Il capo dipartimento immigrazione del ministero dell’Interno si è dimesso a seguito di un’inchiesta sul caporalato della procura di Foggia in cui è indagata anche sua moglie
Il capo dipartimento per le Libertà civili e l’Immigrazione del ministero dell’Interno, Michele di Bari, si è dimesso a seguito di un’inchiesta anti-caporalato in cui è stata indagata la moglie. Per lei la procura di Foggia ha disposto l’obbligo di firma e di dimora.
Michele di Bari, 62 anni, è originario di Mattinata, in provincia di Foggia. È stato viceprefetto dal 2001 e poi prefetto nel 2010. Dal 2012 al 2013 è stato prefetto di Vibo Valentia, di Modena dal 2013 al 2016 e di Reggio Calabria fino al 2019. Dal 2019, quando il ministro dell’Interno era il leader della Lega Matteo Salvini, è stato nominato capo del dipartimento per le Libertà civili e l’Immigrazione del Viminale, ruolo che ha abbandonato quest’oggi. La ministra Luciana Lamorgese, si legge sul sito del ministero, ha accettato le sue dimissioni.
Lo stesso leader della Lega, Matteo Salvini, ha esortato Lamorgese a riferire in parlamento sulla vicenda: «Chiediamo che la ministra riferisca immediatamente in parlamento. Al di là della vicenda giudiziaria, i dati sull'immigrazione dicono che in due anni ci sono stati più di 100mila sbarchi. L’ultima missione europea è stata assolutamente fallimentare. Lamorgese ci venga a raccontare che intenzioni ha».
E riguardo al premier Mario Draghi, Salvini attacca: «È uomo di numeri, e i numeri dicono che nel 2019 gli sbarchi furono 11mila, nel 2020 35mila, e quest'anno siamo a 63mila. C'è qualcosa che non funziona».
Anche Liberi e uniti e Fratelli d’Italia hanno chiesto alla ministra Lamorgese di riferire in aula. La Lega questa mattina aveva parlato di «disastro al ministero»; mentre Francesco Lollobrigida, capogruppo di Fratelli d’Italia alla Camera, si era spinto a chiedere le «dimissioni o la rimozione immediata» di Lamorgese.

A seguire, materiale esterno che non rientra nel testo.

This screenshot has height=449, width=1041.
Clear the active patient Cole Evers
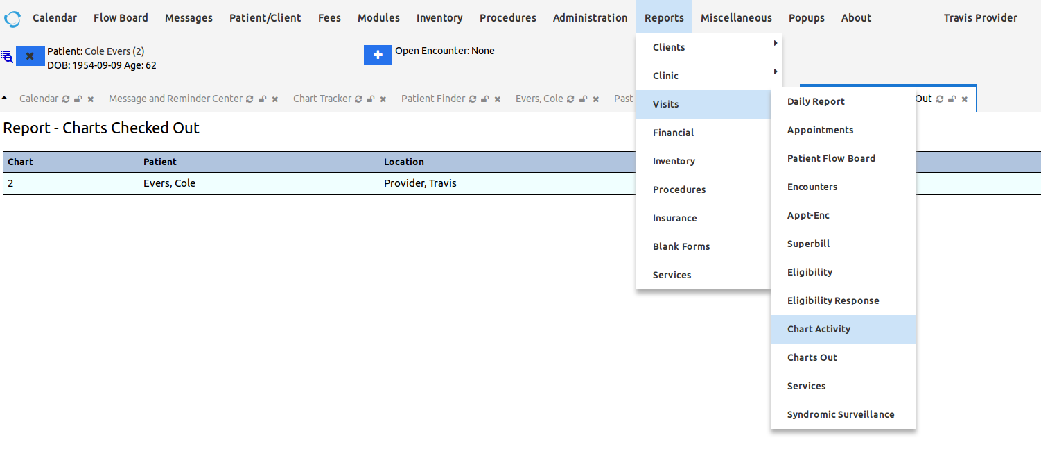tap(30, 56)
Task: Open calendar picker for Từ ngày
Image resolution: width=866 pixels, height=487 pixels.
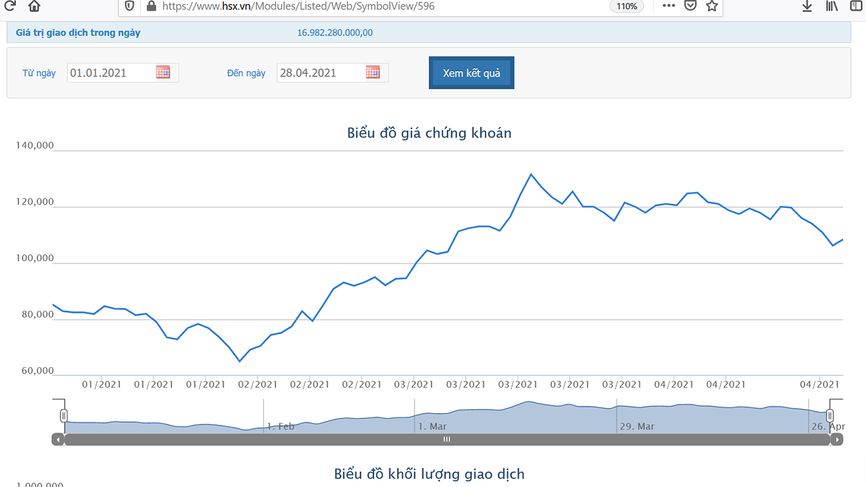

Nell’ambito dell’inchiesta che riguarda la moglie – indagine che vede in tutto 16 persone indagate – sono state arrestate cinque persone. Per due di loro è scattata la misura cautelare in carcere, mentre altre tre sono ai domiciliari. Per le 11 restanti, come le la moglie di di Bari, è stato disposto l’obbligo di firma e di dimora.
L'indagine, che ha interessato attività comprese tra luglio e ottobre 2020, ha portato anche a una verifica giudiziaria su oltre dieci aziende agricole riconducibili ad alcuni degli indagati.
Per i sedici le accuse, a vario titolo, sono di intermediazione illecita e sfruttamento del lavoro. L’indagine, condotta da luglio a ottobre 2020, è stata condotta dai militari del Nucleo operativo e radiomobile dei carabinieri di Manfredonia e da quelli del Nucleo dell’ispettorato del lavoro di Foggia.
Gli inquirenti avrebbero scoperto un sistema di sfruttamento ai danni di decine di lavoratori migranti, reclutati per lavorare nelle campagne della Capitanata, e lasciati a vivere in precarie condizioni igienico-sanitarie nella famigerata baraccopoli di Borgo Mezzanone, che ospita circa 2000 persone.
Per dieci aziende agricole, riconducibili ad altrettanti indagati, è stato disposto un controllo. All’interno del sistema criminoso, due persone – un cittadino gambiano di 33 anni e uno senegalese di 32 anni – sarebbero state l’anello di congiunzione tra i braccianti e le aziende agricole.
Gli uomini si sarebbero occupati di raccogliere le somme di denaro che le persone migranti pagavano per ottenere lavoro e trasporto, e di sorvegliare i braccianti agricoli durante il lavoro, impartendo loro anche direttive su come comportarsi in caso di controlli dei carabinieri.
Secondo gli inquirenti, il sistema nel complesso avrebbe fruttato alle dieci aziende coinvolte un giro d’affari per 5 milioni di euro.